Never since the Great Financial Crisis have central banks lowered their key rates so quickly. After raising its benchmark rate four times in 2018, the US Federal Reserve made a complete about-face, with three decreases during 2019. The European Central Bank, which was expected to raise rates after the summer, lowered its deposit rate to a record low of -0.50%. The central banks of Australia, New Zealand, Switzerland, China, Mexico, Brazil, Indonesia, Turkey, Russia and even South Africa have all lowered their rates.

And as if this was the previous time, central banks injected massive amounts of liquidity. The Fed halted its balance sheet reduction, launching a monthly T-Bill purchase program of nearly $60 billion during the quarter. The ECB has also relaunched its €20 billion monthly bond purchase programme. After an attempt to overcome the dependency, the brown gold is flowing for the next few months. "Every time, just like the last / ... To distant lands / Takes both my hands / Never a frown with golden brown."

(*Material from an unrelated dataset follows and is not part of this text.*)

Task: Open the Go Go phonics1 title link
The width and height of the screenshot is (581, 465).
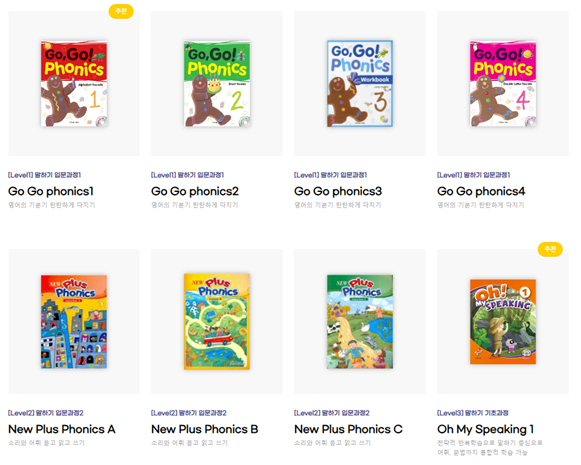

So much liquidity, but to what end? Since the 1970s, the principal mandate of central banks has been to control rising inflation. Since 2008, it has also been a question of controlling deflation. While financial markets have responded well to this monetary easing, inflation rates have remained oblivious. Since 2013, average inflation in the Euro zone has failed to reach 2%. In Japan, inflation rate is near zero. As to inflation expectations, the picture is not much more flattering: 5-year inflation expectations have reached their lowest point in the Euro zone at 1.10%, and 1.80% in the United States.

Should one conclude that central banks are inefficient?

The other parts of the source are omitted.